» **WHAT TO DO**
Your response should consist of the records below, repeated exactly.

» **Collected data**
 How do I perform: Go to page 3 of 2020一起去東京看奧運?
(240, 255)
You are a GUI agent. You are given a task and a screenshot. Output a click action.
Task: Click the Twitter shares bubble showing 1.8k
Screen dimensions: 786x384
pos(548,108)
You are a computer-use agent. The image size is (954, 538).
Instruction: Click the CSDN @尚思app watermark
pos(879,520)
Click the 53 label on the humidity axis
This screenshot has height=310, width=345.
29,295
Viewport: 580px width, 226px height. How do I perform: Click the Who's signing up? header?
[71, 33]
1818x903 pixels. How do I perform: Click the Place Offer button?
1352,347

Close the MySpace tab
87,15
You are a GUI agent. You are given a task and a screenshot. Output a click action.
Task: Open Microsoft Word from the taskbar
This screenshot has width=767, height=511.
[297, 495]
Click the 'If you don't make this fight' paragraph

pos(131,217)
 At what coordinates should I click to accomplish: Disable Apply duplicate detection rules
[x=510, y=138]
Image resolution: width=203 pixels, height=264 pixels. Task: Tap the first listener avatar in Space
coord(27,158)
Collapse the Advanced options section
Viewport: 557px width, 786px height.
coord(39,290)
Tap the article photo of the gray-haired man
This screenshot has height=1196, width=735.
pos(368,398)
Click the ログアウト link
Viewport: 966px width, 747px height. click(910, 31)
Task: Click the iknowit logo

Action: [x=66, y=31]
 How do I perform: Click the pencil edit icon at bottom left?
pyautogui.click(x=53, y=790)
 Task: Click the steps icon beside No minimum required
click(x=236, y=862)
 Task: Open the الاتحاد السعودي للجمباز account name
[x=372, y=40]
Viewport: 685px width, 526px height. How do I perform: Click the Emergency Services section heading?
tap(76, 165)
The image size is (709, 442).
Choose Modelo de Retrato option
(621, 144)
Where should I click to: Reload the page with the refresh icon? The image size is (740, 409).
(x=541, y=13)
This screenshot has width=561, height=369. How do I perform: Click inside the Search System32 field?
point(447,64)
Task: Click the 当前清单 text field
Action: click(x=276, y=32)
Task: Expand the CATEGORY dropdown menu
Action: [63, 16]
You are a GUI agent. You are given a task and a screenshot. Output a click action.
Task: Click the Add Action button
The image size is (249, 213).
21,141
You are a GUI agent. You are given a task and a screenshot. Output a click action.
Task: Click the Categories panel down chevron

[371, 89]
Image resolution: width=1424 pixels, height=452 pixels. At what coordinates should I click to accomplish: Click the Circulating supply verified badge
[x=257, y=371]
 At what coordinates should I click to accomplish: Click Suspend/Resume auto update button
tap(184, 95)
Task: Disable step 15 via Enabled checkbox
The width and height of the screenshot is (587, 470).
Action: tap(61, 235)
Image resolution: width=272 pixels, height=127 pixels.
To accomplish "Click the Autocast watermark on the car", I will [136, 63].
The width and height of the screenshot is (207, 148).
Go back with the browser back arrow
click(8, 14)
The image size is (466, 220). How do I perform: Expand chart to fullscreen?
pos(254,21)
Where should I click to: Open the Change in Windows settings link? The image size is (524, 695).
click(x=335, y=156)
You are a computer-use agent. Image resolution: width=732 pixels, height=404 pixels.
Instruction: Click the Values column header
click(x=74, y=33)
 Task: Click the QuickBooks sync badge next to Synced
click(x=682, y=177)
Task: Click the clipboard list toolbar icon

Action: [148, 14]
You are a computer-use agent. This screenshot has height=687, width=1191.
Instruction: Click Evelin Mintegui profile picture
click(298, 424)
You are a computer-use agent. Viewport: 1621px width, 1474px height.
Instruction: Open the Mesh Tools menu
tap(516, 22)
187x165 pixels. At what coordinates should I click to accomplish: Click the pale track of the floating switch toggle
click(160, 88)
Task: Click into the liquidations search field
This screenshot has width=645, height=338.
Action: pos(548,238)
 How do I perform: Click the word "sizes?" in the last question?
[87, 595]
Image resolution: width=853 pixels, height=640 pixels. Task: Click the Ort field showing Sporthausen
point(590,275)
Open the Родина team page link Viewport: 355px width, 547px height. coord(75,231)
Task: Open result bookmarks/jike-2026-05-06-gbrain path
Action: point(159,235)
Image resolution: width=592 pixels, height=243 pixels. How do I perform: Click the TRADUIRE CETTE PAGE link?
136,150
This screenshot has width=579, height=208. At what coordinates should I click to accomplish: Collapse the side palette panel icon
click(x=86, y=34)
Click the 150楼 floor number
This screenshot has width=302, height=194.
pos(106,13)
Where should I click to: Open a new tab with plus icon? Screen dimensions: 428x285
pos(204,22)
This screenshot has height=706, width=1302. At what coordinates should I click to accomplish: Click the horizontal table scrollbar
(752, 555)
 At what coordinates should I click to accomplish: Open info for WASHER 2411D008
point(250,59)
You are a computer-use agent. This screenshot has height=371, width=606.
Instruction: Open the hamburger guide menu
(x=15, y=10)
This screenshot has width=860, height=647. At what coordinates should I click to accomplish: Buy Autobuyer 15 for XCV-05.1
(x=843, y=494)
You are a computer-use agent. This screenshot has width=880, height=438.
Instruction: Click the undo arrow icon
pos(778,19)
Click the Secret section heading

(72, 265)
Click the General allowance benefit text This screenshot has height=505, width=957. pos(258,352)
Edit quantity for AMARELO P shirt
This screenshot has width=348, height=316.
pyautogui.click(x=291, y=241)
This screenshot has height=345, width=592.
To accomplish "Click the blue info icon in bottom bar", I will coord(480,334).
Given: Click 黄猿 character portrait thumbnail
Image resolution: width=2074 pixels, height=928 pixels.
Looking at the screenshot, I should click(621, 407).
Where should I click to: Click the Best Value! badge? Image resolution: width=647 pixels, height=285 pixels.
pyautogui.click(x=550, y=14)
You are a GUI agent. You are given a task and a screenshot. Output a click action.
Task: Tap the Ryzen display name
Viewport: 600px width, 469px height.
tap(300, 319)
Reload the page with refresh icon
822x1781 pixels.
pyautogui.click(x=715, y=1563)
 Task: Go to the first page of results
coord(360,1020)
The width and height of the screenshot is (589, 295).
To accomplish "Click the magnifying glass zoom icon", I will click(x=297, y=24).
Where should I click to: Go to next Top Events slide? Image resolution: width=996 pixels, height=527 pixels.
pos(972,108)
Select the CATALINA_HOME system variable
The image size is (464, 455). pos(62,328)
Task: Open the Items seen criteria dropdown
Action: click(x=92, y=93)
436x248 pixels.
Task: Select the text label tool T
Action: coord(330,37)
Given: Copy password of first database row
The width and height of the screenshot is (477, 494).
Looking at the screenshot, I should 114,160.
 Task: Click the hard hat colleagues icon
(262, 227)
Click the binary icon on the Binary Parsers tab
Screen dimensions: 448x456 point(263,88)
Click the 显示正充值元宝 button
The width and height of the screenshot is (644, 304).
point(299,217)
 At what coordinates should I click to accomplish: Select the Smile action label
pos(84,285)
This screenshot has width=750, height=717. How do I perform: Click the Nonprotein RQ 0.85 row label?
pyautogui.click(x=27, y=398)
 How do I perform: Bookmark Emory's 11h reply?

» **TASK ANSWER**
 How do I perform: Go to page 3 of 2020一起去東京看奧運?
(240, 255)
You are a GUI agent. You are given a task and a screenshot. Output a click action.
Task: Click the Twitter shares bubble showing 1.8k
Screen dimensions: 786x384
pos(548,108)
You are a computer-use agent. The image size is (954, 538).
Instruction: Click the CSDN @尚思app watermark
pos(879,520)
Click the 53 label on the humidity axis
This screenshot has height=310, width=345.
29,295
Viewport: 580px width, 226px height. How do I perform: Click the Who's signing up? header?
[71, 33]
1818x903 pixels. How do I perform: Click the Place Offer button?
1352,347

Close the MySpace tab
87,15
You are a GUI agent. You are given a task and a screenshot. Output a click action.
Task: Open Microsoft Word from the taskbar
This screenshot has width=767, height=511.
[297, 495]
Click the 'If you don't make this fight' paragraph

pos(131,217)
 At what coordinates should I click to accomplish: Disable Apply duplicate detection rules
[x=510, y=138]
Image resolution: width=203 pixels, height=264 pixels. Task: Tap the first listener avatar in Space
coord(27,158)
Collapse the Advanced options section
Viewport: 557px width, 786px height.
coord(39,290)
Tap the article photo of the gray-haired man
This screenshot has height=1196, width=735.
pos(368,398)
Click the ログアウト link
Viewport: 966px width, 747px height. click(910, 31)
Task: Click the iknowit logo

Action: [x=66, y=31]
 How do I perform: Click the pencil edit icon at bottom left?
pyautogui.click(x=53, y=790)
 Task: Click the steps icon beside No minimum required
click(x=236, y=862)
 Task: Open the الاتحاد السعودي للجمباز account name
[x=372, y=40]
Viewport: 685px width, 526px height. How do I perform: Click the Emergency Services section heading?
tap(76, 165)
The image size is (709, 442).
Choose Modelo de Retrato option
(621, 144)
Where should I click to: Reload the page with the refresh icon? The image size is (740, 409).
(x=541, y=13)
This screenshot has width=561, height=369. How do I perform: Click inside the Search System32 field?
point(447,64)
Task: Click the 当前清单 text field
Action: click(x=276, y=32)
Task: Expand the CATEGORY dropdown menu
Action: [63, 16]
You are a GUI agent. You are given a task and a screenshot. Output a click action.
Task: Click the Add Action button
The image size is (249, 213).
21,141
You are a GUI agent. You are given a task and a screenshot. Output a click action.
Task: Click the Categories panel down chevron

[371, 89]
Image resolution: width=1424 pixels, height=452 pixels. At what coordinates should I click to accomplish: Click the Circulating supply verified badge
[x=257, y=371]
 At what coordinates should I click to accomplish: Click Suspend/Resume auto update button
tap(184, 95)
Task: Disable step 15 via Enabled checkbox
The width and height of the screenshot is (587, 470).
Action: tap(61, 235)
Image resolution: width=272 pixels, height=127 pixels.
To accomplish "Click the Autocast watermark on the car", I will [136, 63].
The width and height of the screenshot is (207, 148).
Go back with the browser back arrow
click(8, 14)
The image size is (466, 220). How do I perform: Expand chart to fullscreen?
pos(254,21)
Where should I click to: Open the Change in Windows settings link? The image size is (524, 695).
click(x=335, y=156)
You are a computer-use agent. Image resolution: width=732 pixels, height=404 pixels.
Instruction: Click the Values column header
click(x=74, y=33)
 Task: Click the QuickBooks sync badge next to Synced
click(x=682, y=177)
Task: Click the clipboard list toolbar icon

Action: [148, 14]
You are a computer-use agent. This screenshot has height=687, width=1191.
Instruction: Click Evelin Mintegui profile picture
click(298, 424)
You are a computer-use agent. Viewport: 1621px width, 1474px height.
Instruction: Open the Mesh Tools menu
tap(516, 22)
187x165 pixels. At what coordinates should I click to accomplish: Click the pale track of the floating switch toggle
click(160, 88)
Task: Click into the liquidations search field
This screenshot has width=645, height=338.
Action: pos(548,238)
 How do I perform: Click the word "sizes?" in the last question?
[87, 595]
Image resolution: width=853 pixels, height=640 pixels. Task: Click the Ort field showing Sporthausen
point(590,275)
Open the Родина team page link Viewport: 355px width, 547px height. coord(75,231)
Task: Open result bookmarks/jike-2026-05-06-gbrain path
Action: point(159,235)
Image resolution: width=592 pixels, height=243 pixels. How do I perform: Click the TRADUIRE CETTE PAGE link?
136,150
This screenshot has width=579, height=208. At what coordinates should I click to accomplish: Collapse the side palette panel icon
click(x=86, y=34)
Click the 150楼 floor number
This screenshot has width=302, height=194.
pos(106,13)
Where should I click to: Open a new tab with plus icon? Screen dimensions: 428x285
pos(204,22)
This screenshot has height=706, width=1302. At what coordinates should I click to accomplish: Click the horizontal table scrollbar
(752, 555)
 At what coordinates should I click to accomplish: Open info for WASHER 2411D008
point(250,59)
You are a computer-use agent. This screenshot has height=371, width=606.
Instruction: Open the hamburger guide menu
(x=15, y=10)
This screenshot has width=860, height=647. At what coordinates should I click to accomplish: Buy Autobuyer 15 for XCV-05.1
(x=843, y=494)
You are a computer-use agent. This screenshot has width=880, height=438.
Instruction: Click the undo arrow icon
pos(778,19)
Click the Secret section heading

(72, 265)
Click the General allowance benefit text This screenshot has height=505, width=957. pos(258,352)
Edit quantity for AMARELO P shirt
This screenshot has width=348, height=316.
pyautogui.click(x=291, y=241)
This screenshot has height=345, width=592.
To accomplish "Click the blue info icon in bottom bar", I will coord(480,334).
Given: Click 黄猿 character portrait thumbnail
Image resolution: width=2074 pixels, height=928 pixels.
Looking at the screenshot, I should click(621, 407).
Where should I click to: Click the Best Value! badge? Image resolution: width=647 pixels, height=285 pixels.
pyautogui.click(x=550, y=14)
You are a GUI agent. You are given a task and a screenshot. Output a click action.
Task: Tap the Ryzen display name
Viewport: 600px width, 469px height.
tap(300, 319)
Reload the page with refresh icon
822x1781 pixels.
pyautogui.click(x=715, y=1563)
 Task: Go to the first page of results
coord(360,1020)
The width and height of the screenshot is (589, 295).
To accomplish "Click the magnifying glass zoom icon", I will click(x=297, y=24).
Where should I click to: Go to next Top Events slide? Image resolution: width=996 pixels, height=527 pixels.
pos(972,108)
Select the CATALINA_HOME system variable
The image size is (464, 455). pos(62,328)
Task: Open the Items seen criteria dropdown
Action: click(x=92, y=93)
436x248 pixels.
Task: Select the text label tool T
Action: coord(330,37)
Given: Copy password of first database row
The width and height of the screenshot is (477, 494).
Looking at the screenshot, I should 114,160.
 Task: Click the hard hat colleagues icon
(262, 227)
Click the binary icon on the Binary Parsers tab
Screen dimensions: 448x456 point(263,88)
Click the 显示正充值元宝 button
The width and height of the screenshot is (644, 304).
point(299,217)
 At what coordinates should I click to accomplish: Select the Smile action label
pos(84,285)
This screenshot has width=750, height=717. How do I perform: Click the Nonprotein RQ 0.85 row label?
pyautogui.click(x=27, y=398)
 How do I perform: Bookmark Emory's 11h reply?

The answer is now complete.